Churches planted in Uganda and beyond!
by Ephraim and Jova Tumusiime
Although my parents were born-again pastors in a Ugandan Anglican church, I believed while growing up that salvation was only for adults. At age twenty-eight, already married and having children, I was invited to visit a friend’s church and ultimately became a disciple of Jesus.
Our pastor encouraged our small, young fellowship to grow by reaching out to the lost. I learned that I am under the Lord’s command to “go” and “make disciples,” and that I had no choice but to obey. This compelled me to prepare for Christian ministry. In 1991, I joined Daystar University College in Nairobi, Kenya, where I soon became a member of DOVE Nairobi. The warmth I felt in DOVE Nairobi through the relationships I developed with members encouraged me to participate in the life of the church. When I graduated, the elders challenged me to go back to my country and start a DOVE church.
It is exciting to see the lost getting found and becoming believers. It is within the fellowship that the new believers are discipled. As they grow in Christ-likeness and begin to serve Him, the joy of ministry is unequaled. That is why I like starting churches—and have planted close to one hundred churches in Uganda and beyond.
The need for small groups
While studying in Nairobi, I had been particularly excited by the relationships built in the church through cell groups; I desired to see this happen in my homeland in Uganda. So when I moved back to Kampala, Uganda, my wife, Jova, and I started a church in our home. We met on our porch and hung up a tarp to keep us dry when it rained. We began to pray that the Lord would bring people to help with the work. The Lord indeed brought people, many of whom I had never met before.
In the beginning, we made some mistakes. I gave titles to some leaders that I felt were going to work with me in reaching out to the lost. But I was moving too fast. One fellow that I chose to be our church chairman started assuming powers like those of worldly organizations and that started hurting our ministry. When we abolished the position, he left, and spoke many negative things about us. Since then, I have learned to identify people’s gifts and understand their commitment to our vision before placing them on a leadership team.
Discipleship has been incorporated into our cell groups, but often with great difficulty. Many of our cell groups are made up of members that are illiterate. We disciple these people with a lot of patience and love. The youth have been easier to disciple because the majority of them are literate. They seem to be more available and teachable than the adults, and, therefore, their cells are more actively involved in discipleship. Their cells easily multiply as they build relationships with other young people. The former young people in our church, from fifteen to twenty years ago, are now the members in our couples’ cells in our church and serving in leadership teams. The best example is Philip Mugabi, now senior elder of the first DOVE church I started in Kampala in 1995. Philip joined us as a youth member, then served as worship leader, youth pastor and is now the pastor to whom I handed over the leadership of this church in 2018.

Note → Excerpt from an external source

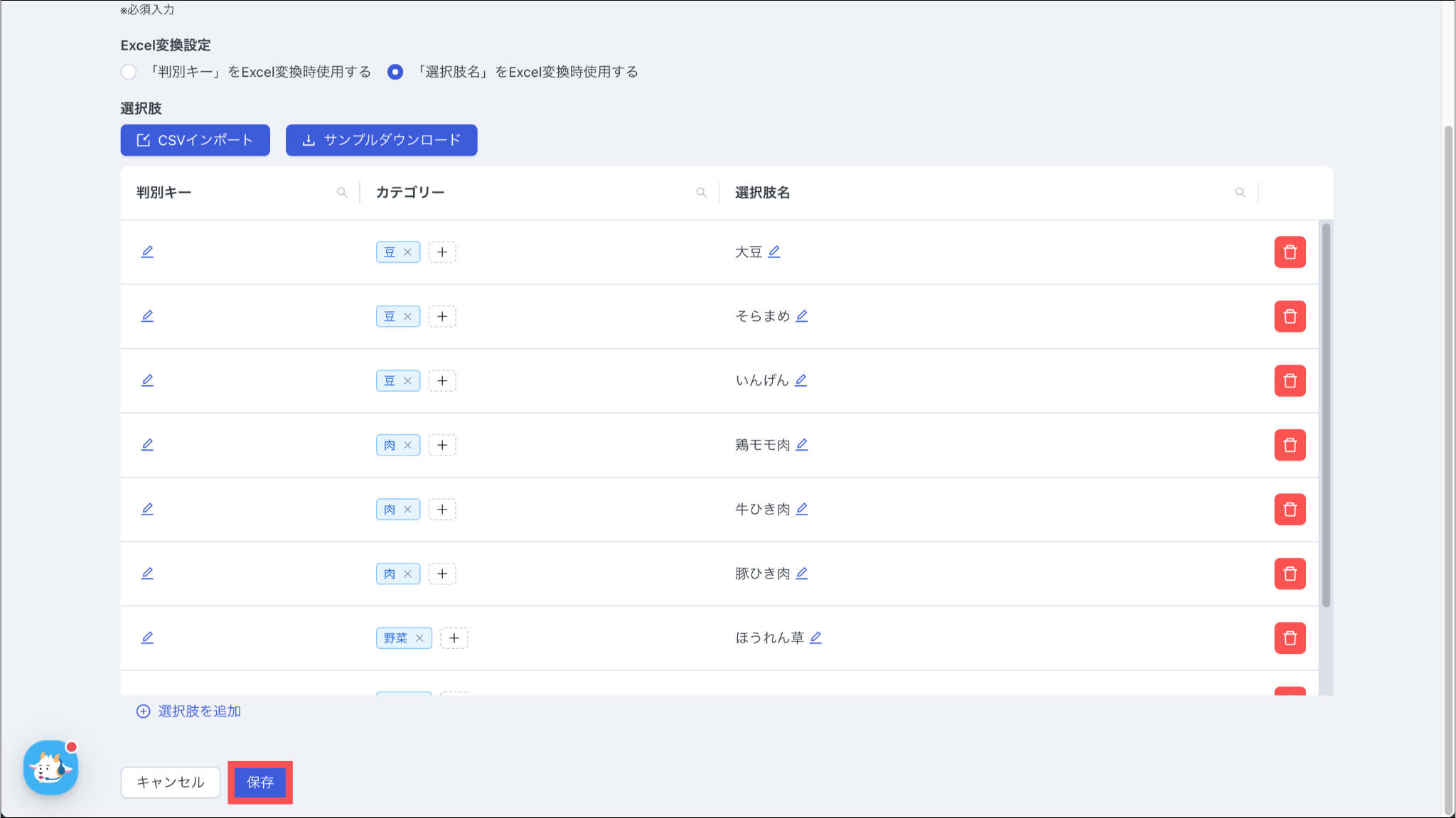Edit the 大豆 option name pencil
1456x818 pixels.
774,252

I went forward to start another new congregation, DOVE Ebenezer Najjemba, near our home. Jova and I opened our house to the community and started a cell group. We were new in the community. God used a woman we had not known before, who became an evangelist. She invited many people to our fellowship. Pastor Andrew of another DOVE church came with his team for door to door evangelism. Pastor Philip and his intercessors came and prayed for the new church plant. On Easter Sunday 2019 we had our first Sunday morning worship service. I am currently training a new leader. The church is blessing many people in this community. This is very exciting to me!
I see many opportunities to start new congregations in Uganda. The problem is lack of trained leadership. Pray with us that the Lord will raise up transformed leaders in various parts of Uganda that need the gospel. We have a strong hope that congregations with transformed leadership will transform many communities in Uganda.
Recently, exciting work began among South Sudanese refugees in northern Uganda. The method we used to plant a church at Rhino Camp Refugee Settlement in Arua District is a typical example of how we begin new church plants. Live music, dancing and the sound of a ram’s horn enticed refugees to gather from different parts of the camp to hear the Word of the Lord. A young refugee from the Congo preached powerfully in the English language. Because the majority of the refugees are from South Sudan, the message was translated into Arabic. During the altar call, more than eighty people gave their lives to Christ!
DOVE Uganda has also started four Early Childhood Development Centers (ECDCs) within the four refugee clusters of Rhino Camp. The four clusters house more than 15,000 refugees. Each ECDC has about 250 children. The refugees are very needy and it requires a lot of funds to pay teachers, provide meals for children and comply with the government’s requirement for us to provide pit latrines, playgrounds with play materials, and proper structure for learning with seats and fenced learning areas.
We are building kingdom relationships with the refugees. When peace returns to northeastern Democratic Republic of the Congo and the Republic of South Sudan, the refugees will return home, and DOVE will have bases from which Bible-believing congregations will be planted. Such church planting vision excites me. That’s why I love planting churches!